Why does Rob Hodge enjoy working at the U.S. Patent and Trademark Office (USPTO)? “I get to learn something new every day.” And if you ask Rob to describe a typical work day, he’ll say that’s hard because “each day is different.” He spends his days in numerous meetings, working on various projects, meeting with independent inventors, and overseeing his team of patent examiners.
Rob joined the USPTO in 2004 after receiving a Bachelor of Science in chemical engineering at the Rose-Hulman Institute of Technology. After 10 years as a patent examiner, Rob was promoted to a supervisory patent examiner, responsible for managing a unit that reviews patent applications for clutches, power stop controls, planetary gear transmission systems, and interrelated power delivery controls for vehicles.

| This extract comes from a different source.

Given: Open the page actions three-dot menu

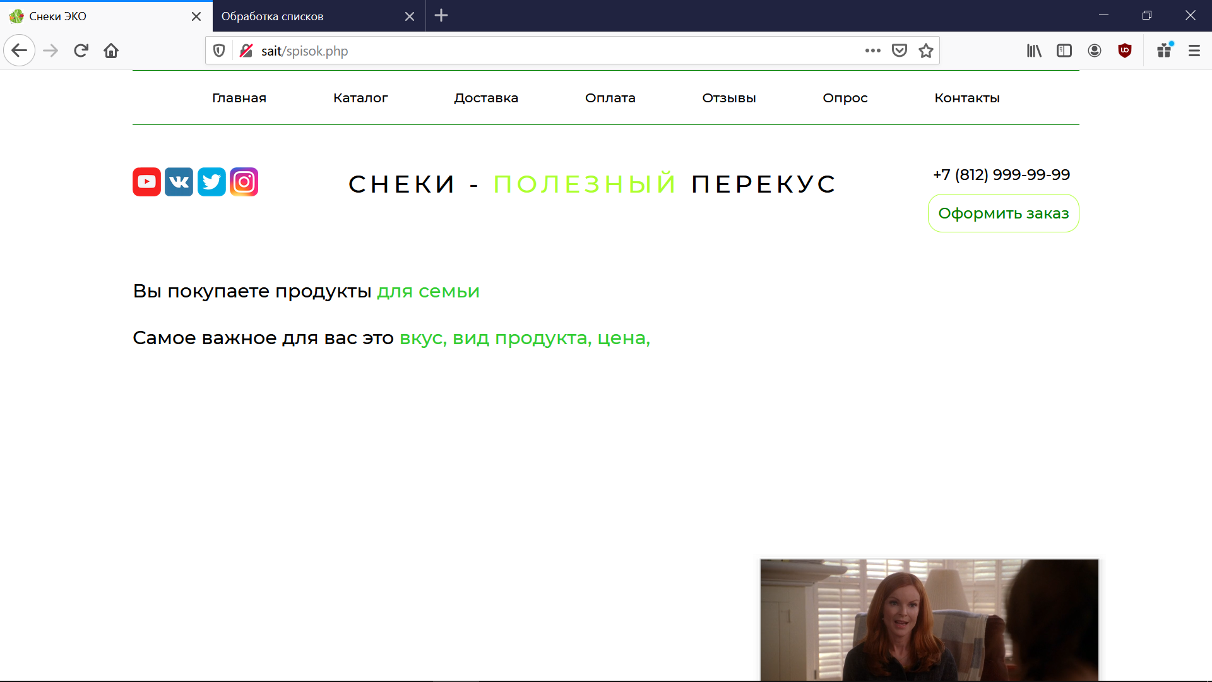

In 2016, a one-year detail assignment opened up in the USPTO Office of Innovation Development for a pro se assistance program coordinator, and Rob applied. In this role, he educated external stakeholders about the patent process. Rob applied for the position because he enjoys training, and he likes to see people apply what he’s taught them to succeed in their work, whether they are the patent examiners in his unit or independent inventors he encountered during his detail. As Rob reflects on his time at the USPTO, what keeps him here after 13 years? He likes the friendly colleagues he’s worked with and the friends he has made throughout the agency. Many of whom came about as a result of his joining the Patent and Trademark Office Society (PTOS) on his first day of work.
Today, Rob is vice president of the PTOS, a position he pursued because he was impressed with the organization’s many activities and wanted to be more involved. Rob says, “PTOS offers a wide range of benefits and activities for its members, including happy hours, a book club, ice cream socials, picnics, an annual 5K, volunteer activities, educational courses, and discount tickets to the movies, sporting events and the theater. All of these programs provide great ways to decompress after a hard day at work, and lend themselves as helpful ways to meet new people from across the agency who have similar interests.”
So if you join the USPTO, be sure to keep the PTOS in mind as a great way to assimilate to a new work environment, learn about your employer and make fast friends.